::: AVAILABLE RECORDS

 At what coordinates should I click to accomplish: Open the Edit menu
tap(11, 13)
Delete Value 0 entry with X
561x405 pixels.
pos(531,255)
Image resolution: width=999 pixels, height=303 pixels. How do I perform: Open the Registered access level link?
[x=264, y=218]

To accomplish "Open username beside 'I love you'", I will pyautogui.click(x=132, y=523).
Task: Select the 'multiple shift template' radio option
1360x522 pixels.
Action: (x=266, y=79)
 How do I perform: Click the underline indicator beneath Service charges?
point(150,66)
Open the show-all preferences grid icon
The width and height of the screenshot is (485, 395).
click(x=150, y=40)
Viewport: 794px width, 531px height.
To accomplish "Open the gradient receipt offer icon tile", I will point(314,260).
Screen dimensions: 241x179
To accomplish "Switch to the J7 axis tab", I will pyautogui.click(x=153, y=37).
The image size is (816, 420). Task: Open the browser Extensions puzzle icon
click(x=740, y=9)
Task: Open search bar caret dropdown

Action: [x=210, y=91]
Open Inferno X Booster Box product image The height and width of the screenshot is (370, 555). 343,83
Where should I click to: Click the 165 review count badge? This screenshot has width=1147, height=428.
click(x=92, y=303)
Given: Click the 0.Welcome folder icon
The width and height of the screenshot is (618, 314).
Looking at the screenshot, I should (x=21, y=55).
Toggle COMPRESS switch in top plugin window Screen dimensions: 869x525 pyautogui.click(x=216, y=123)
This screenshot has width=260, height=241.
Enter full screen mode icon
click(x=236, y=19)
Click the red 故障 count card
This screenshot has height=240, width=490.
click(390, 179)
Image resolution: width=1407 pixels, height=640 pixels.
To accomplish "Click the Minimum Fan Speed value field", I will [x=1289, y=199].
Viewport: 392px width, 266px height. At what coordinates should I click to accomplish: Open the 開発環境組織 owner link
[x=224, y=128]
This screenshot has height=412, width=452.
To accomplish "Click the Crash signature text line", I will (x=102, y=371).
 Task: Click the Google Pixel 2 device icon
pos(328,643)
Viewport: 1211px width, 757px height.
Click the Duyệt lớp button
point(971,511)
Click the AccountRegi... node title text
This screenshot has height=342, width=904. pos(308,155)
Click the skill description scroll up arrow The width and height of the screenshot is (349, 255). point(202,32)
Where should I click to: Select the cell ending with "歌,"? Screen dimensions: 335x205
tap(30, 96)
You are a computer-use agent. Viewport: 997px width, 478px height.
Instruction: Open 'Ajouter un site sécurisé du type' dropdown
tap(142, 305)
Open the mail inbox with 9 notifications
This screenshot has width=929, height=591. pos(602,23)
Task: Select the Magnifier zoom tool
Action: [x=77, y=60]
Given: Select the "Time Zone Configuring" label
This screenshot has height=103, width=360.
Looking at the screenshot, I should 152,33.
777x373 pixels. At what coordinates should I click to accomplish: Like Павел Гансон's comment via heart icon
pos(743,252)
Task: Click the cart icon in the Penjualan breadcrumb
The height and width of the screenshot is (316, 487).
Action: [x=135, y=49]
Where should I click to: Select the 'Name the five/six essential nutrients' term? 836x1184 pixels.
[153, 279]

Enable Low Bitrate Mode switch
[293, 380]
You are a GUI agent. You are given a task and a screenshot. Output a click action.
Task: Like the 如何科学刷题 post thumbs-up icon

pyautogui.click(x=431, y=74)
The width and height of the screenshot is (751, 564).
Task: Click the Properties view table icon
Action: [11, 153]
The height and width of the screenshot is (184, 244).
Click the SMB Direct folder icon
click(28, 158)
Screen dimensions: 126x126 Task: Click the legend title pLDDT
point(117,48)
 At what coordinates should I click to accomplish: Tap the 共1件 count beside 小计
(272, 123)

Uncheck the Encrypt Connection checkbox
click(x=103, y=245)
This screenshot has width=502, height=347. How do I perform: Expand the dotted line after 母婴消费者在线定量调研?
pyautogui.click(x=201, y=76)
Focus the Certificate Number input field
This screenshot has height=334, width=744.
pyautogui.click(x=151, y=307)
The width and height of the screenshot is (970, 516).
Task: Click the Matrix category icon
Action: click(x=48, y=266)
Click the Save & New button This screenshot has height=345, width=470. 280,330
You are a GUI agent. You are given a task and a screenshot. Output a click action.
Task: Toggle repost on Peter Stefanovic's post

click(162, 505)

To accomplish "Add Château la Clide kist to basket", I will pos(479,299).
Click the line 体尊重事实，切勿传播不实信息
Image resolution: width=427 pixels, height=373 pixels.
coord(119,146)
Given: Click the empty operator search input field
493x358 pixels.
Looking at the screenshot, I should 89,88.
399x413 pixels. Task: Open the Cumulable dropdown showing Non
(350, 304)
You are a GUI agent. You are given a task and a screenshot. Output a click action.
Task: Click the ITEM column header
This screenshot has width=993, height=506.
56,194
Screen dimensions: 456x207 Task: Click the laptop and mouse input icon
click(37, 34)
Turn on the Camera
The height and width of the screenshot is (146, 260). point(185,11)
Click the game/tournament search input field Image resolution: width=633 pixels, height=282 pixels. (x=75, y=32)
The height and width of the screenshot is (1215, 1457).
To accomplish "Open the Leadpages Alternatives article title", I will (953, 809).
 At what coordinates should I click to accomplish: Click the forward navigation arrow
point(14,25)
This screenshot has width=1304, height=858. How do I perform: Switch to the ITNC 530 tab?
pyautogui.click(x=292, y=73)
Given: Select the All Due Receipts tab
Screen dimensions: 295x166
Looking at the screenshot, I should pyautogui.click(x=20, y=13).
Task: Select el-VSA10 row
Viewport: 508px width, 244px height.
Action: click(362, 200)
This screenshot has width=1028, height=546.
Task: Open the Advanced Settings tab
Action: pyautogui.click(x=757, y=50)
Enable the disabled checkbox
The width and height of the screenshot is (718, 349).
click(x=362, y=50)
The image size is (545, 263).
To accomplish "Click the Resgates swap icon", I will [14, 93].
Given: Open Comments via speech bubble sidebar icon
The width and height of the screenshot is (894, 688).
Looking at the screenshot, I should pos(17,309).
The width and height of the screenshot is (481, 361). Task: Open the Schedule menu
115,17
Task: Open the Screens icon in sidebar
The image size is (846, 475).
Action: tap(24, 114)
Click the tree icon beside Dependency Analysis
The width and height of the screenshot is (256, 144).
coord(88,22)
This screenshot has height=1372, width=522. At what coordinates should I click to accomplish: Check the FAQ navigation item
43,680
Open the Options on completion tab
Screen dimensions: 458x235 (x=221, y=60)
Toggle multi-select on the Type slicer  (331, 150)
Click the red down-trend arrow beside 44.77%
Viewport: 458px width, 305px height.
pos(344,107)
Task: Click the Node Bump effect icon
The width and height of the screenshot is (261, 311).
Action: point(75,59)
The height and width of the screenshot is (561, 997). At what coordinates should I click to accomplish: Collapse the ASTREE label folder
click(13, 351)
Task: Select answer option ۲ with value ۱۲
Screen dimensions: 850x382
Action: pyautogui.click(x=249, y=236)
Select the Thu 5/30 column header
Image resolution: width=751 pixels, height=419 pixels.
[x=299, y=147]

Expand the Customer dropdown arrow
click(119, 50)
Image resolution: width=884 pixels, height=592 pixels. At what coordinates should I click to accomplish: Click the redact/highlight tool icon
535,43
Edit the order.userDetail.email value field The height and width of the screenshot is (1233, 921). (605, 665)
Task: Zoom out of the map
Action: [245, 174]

::::::

### DIRECTIONS
From the records given above, copy all lines containing "sidebar".

### ANSWER TO THE EXERCISE
Given: Open Comments via speech bubble sidebar icon
Task: Open the Screens icon in sidebar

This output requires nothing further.